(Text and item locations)
* * *

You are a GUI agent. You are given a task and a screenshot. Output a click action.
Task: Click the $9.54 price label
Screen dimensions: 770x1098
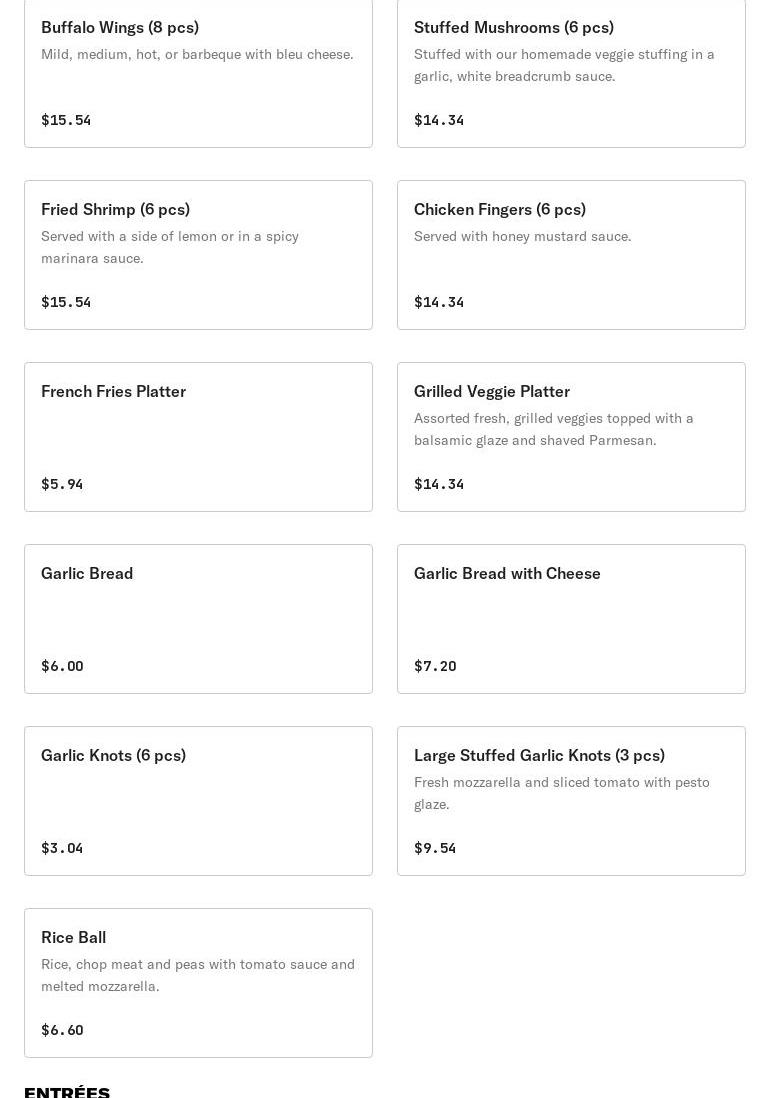coord(435,848)
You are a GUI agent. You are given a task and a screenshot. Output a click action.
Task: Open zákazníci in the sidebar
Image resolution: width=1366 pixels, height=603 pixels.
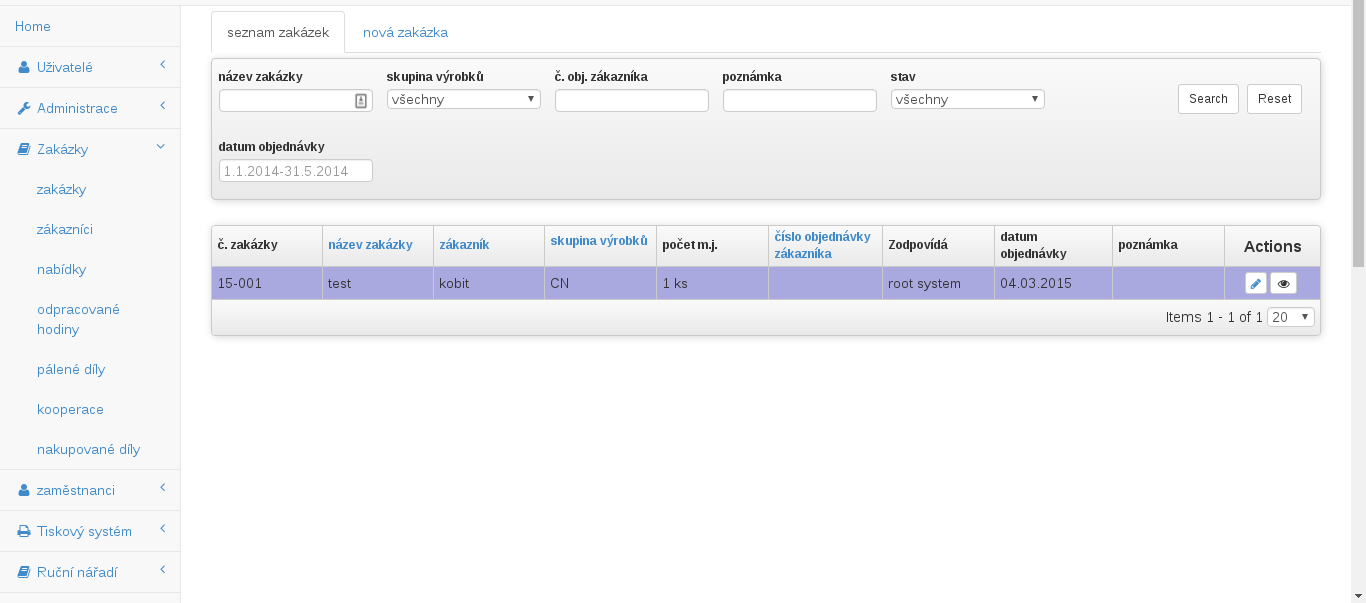coord(65,230)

* * *

- **Goal**
Rewrite the items above with every "GUI agent" changed to "screen assistant" and everything else kept the same. Leave out the pictures.

- **Worked answer**
You are a screen assistant. You are given a task and a screenshot. Output a click action.
Task: Click the $9.54 price label
Screen dimensions: 770x1098
coord(435,848)
You are a screen assistant. You are given a task and a screenshot. Output a click action.
Task: Open zákazníci in the sidebar
Image resolution: width=1366 pixels, height=603 pixels.
coord(65,230)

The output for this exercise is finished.